Un article du Minarchiste, depuis le Québec.

Les politiques mises en place sous la présidence de Ronald Reagan ont fait beaucoup jaser.

D’une part, elles ont été encensées par la droite alors que d’autre part elles ont été fustigées par la gauche. Dans les deux cas, on parle de Reagan comme ayant favorisé le libre-marché, diminué les impôts et réduit la taille du gouvernement. On dit même qu’il aurait été inspiré des écrits de Frédéric Bastiat.

Dans un article paru il y a plusieurs années, Murray Rothbard a férocement déboulonné ces croyances.

Reagan avait promis des coupures massives dans les dépenses de l’État et une diminution des impôts sur le revenu. Il promettait alors un budget en équilibre dès 1984, alors que son prédécesseur Jimmy Carter avait fait augmenter le déficit à 74 milliards de dollars. Il promettait aussi de considérer un retour à l’étalon-or, abandonné par Nixon en 1971. Finalement, il promettait d’abaisser les barrières protectionnistes et de favoriser le commerce international libre.

 

Selon Rothbard, aucun de ces objectifs n’a été atteint

Tout d’abord, Reagan s’est vite débarrassé de l’étalon-or en formant une commission afin d’étudier la question, laquelle fut composée de personnes biens connues pour leur opposition à l’étalon-or. Le résultat fut évidemment une recommandation contre le retour à l’étalon-or, ce que désirait véritablement Reagan.
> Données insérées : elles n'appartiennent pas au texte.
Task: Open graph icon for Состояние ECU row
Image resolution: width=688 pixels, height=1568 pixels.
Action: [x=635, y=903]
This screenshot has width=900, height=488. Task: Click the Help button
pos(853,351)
Concernant les dépenses, la dernière année de la présidence de Carter, soit 1980, fut marquée par des dépenses gouvernementales de 591 milliards de dollars. En 1986, la dernière année de l’administration Reagan, les dépenses atteignaient 990 milliards de dollars, une hausse de 68 %. En pourcentage du PNB, les dépenses de l’État sont passées de 21,6 % à 24,3 %. Pour ce qui est du déficit, il atteignait 200 milliards de dollars en 1984, l’année où Reagan avait promis d’atteindre l’équilibre budgétaire.

Au niveau des baisses d’impôts de 1981, il est vrai que les taux d’imposition des fourchettes de revenus les plus élevées furent diminués, mais le taux d’imposition moyen a plutôt augmenté. La raison est que la plupart des individus sont passés dans des fourchettes plus élevées en raison de l’inflation élevée qui sévissait à l’époque. Puis, les taxes reliées à la Sécurité Sociale furent augmentées.
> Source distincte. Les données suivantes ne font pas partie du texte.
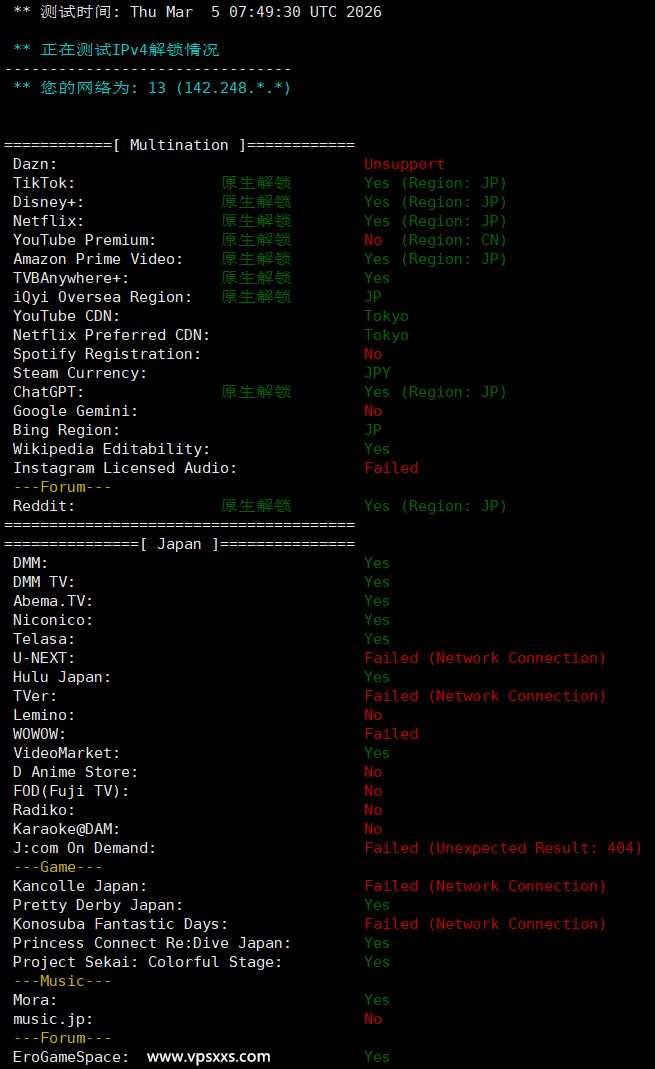Click the Music subsection heading

[62, 981]
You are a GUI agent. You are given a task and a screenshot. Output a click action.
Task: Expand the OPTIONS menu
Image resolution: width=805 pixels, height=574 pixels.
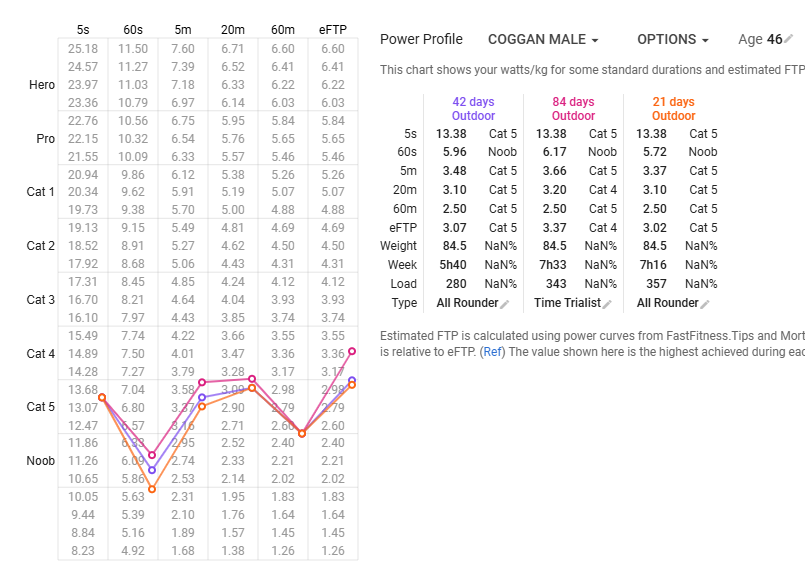(673, 40)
Ainsi, les revenus de taxation du gouvernement fédéral ont augmenté de 517 milliards de dollars en 1980 à 769 milliards de dollars en 1986, soit 49 % d’augmentation. En pourcentage du PNB, la taxation n’a pratiquement pas changé, autour de 18,5 %. Certains s’empresseront de pointer vers l’effet Laffer, qui fait augmenter les revenus de taxation lorsque les impôts diminuent pour diverses raisons. Il est fort possible qu’il y en ait eu un peu, vu les baisses d’impôts pour les plus riches, mais il n’en demeure pas moins qu’il est faux de prétendre que Reagan a drastiquement réduit les impôts.
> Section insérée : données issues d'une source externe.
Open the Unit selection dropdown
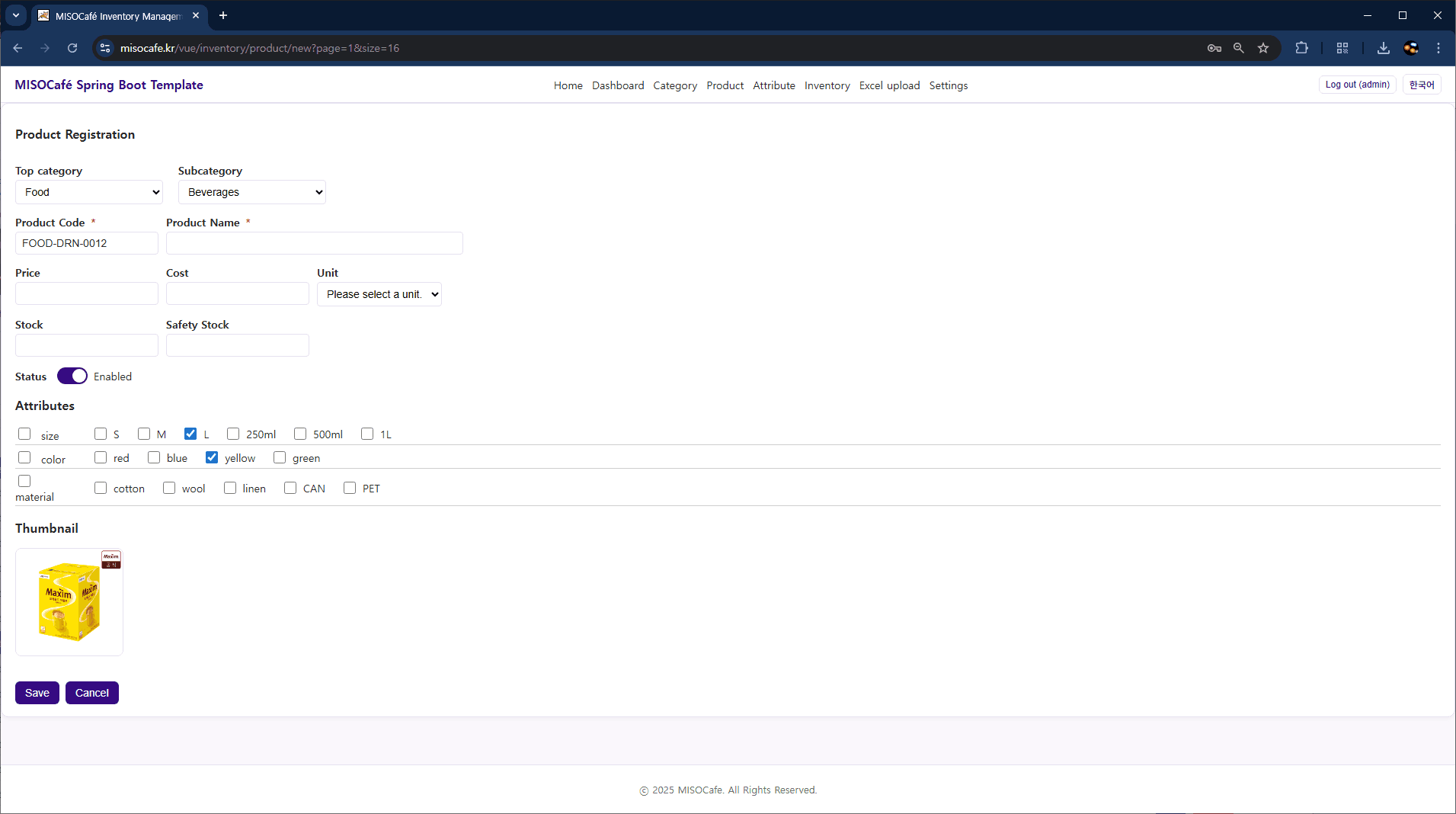Viewport: 1456px width, 814px height. tap(379, 294)
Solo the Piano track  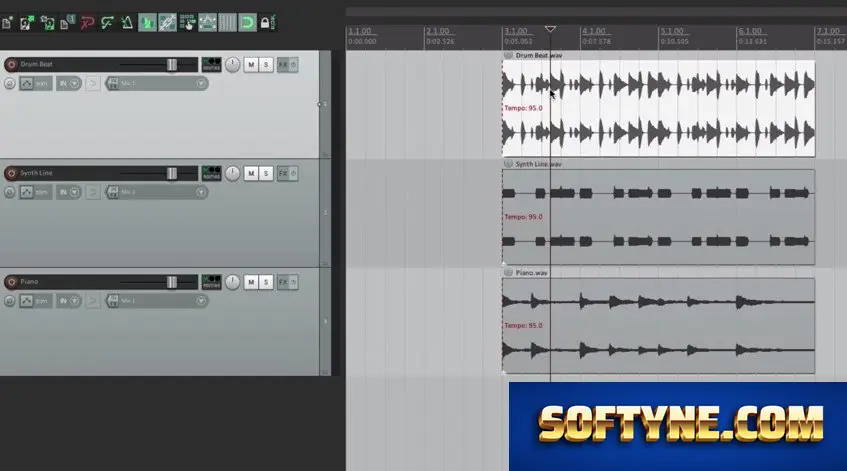click(266, 282)
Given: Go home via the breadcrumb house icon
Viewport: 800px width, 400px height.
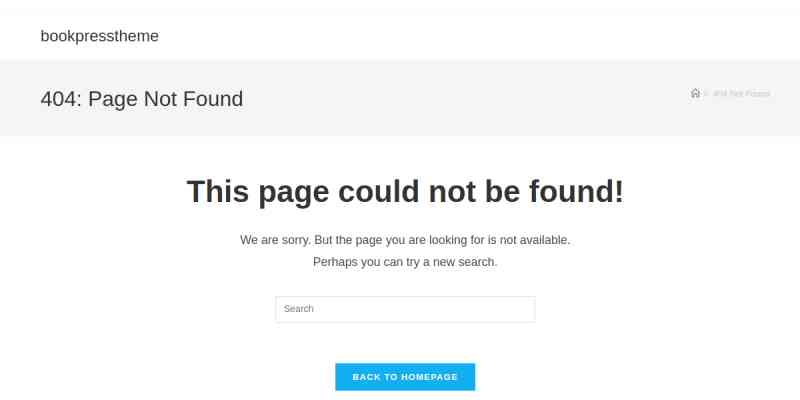Looking at the screenshot, I should point(695,93).
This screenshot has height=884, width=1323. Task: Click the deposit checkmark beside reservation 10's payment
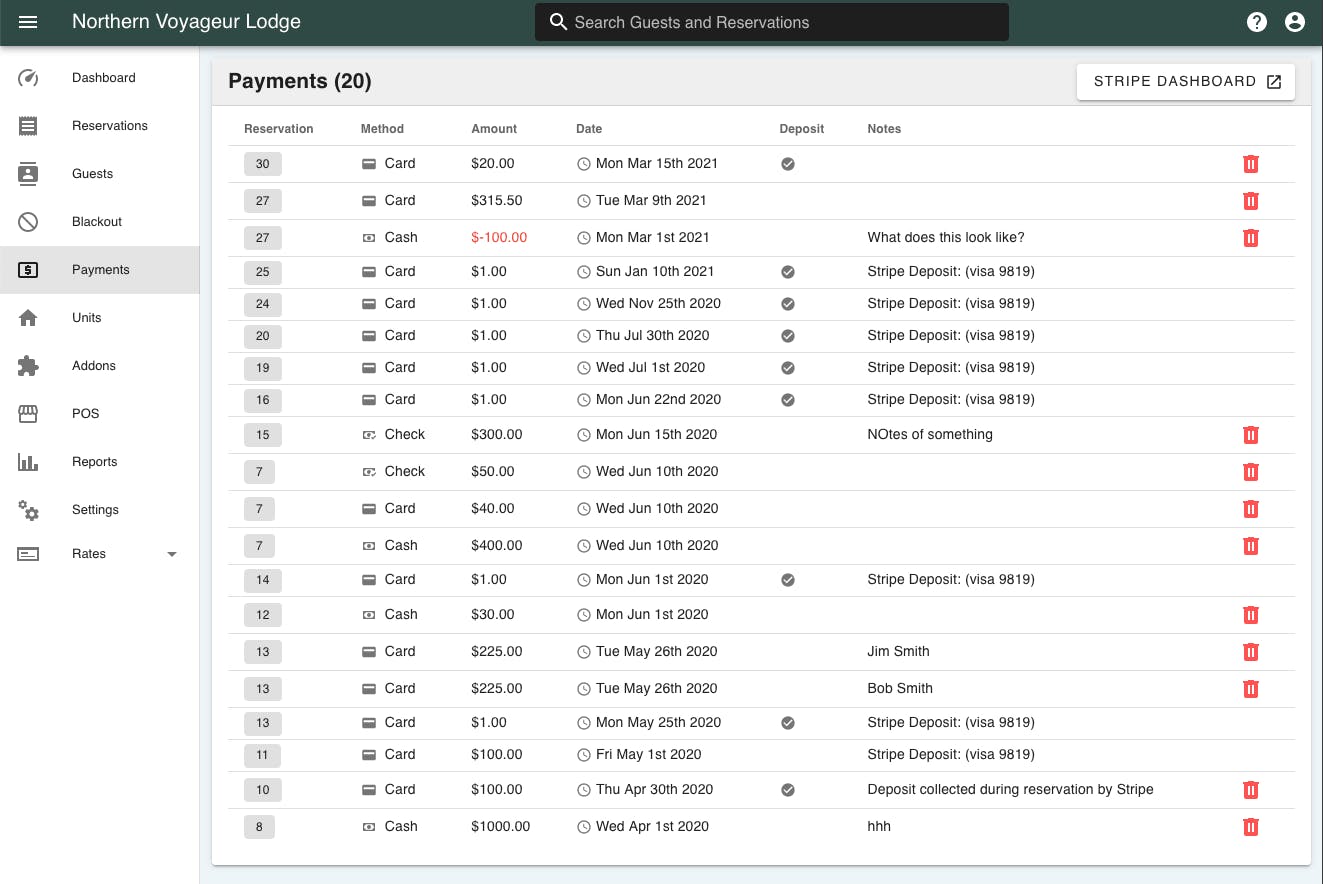(x=788, y=789)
En ce qui a trait aux dérèglementations promises, les plus importantes d’entre elles, soit l’enlèvement des contrôles de prix sur l’essence, la libéralisation du camionnage, des chemins de fer et de l’aviation, furent toutes entamées par Carter, et non par Reagan. En revanche, Reagan n’a pas dérèglementé le gaz naturel et a même augmenté l’interventionnisme dans l’agriculture à travers des subventions, des quotas et des contrôles de prix.

Reagan a généralement augmenté les tarifs douaniers, les quotas d’importation et a fustigé le Japon concernant le fait que ce pays produisait des biens de qualité, appréciés par les américains et à des prix dérisoires.

Aux dires mêmes du Secrétaire au Trésor James Baker :

« President Reagan has granted more import relief to U.S. industry than any of his predecessors in more than half a century. »

Finalement, en politique étrangère, Reagan a soutenu le gouvernement despote de la Pologne (entre autres) avec de gigantesques prêts de sauvetage pour que ce pays puisse rembourser ses créanciers bancaires américains.

 

Conclusion

En somme, Ronald Reagan a fait de nombreux discours vantant les mérites du libre-marché et de la réduction de la taille du gouvernement. Cependant, les faits montrent que les actions n’ont pas suivi les paroles, ce n’était que de l’habile rhétorique.

Donc si vous êtes libertarien, cessez de faire l’apologie de Ronald Reagan (par exemple). Il n’a pas vraiment baissé les impôts, il n’a pas dérèglementé, il n’a pas diminué les dépenses, il n’a pas éliminé le déficit fiscal et il n’a pas « enlevé le gouvernement de notre dos ».

Pour ce qui est des keynésiens et des gauchistes, cessez de vous acharner à dépeindre Reagan comme l’apôtre libertarien du libre-marché capitaliste et à tous les problèmes que ses politiques peuvent avoir causé (voir Paul Krugman ici, ici et ici). Il n’en est rien. Vous pouvez lui apposer l’étiquette de néo-libéral si ça vous chante, mais assurez-vous de bien comprendre ce que ce terme signifie car il ne désigne pas le véritable capitalisme de libre-marché. Le néo-libéralisme n’est en fait que du socialisme de droite.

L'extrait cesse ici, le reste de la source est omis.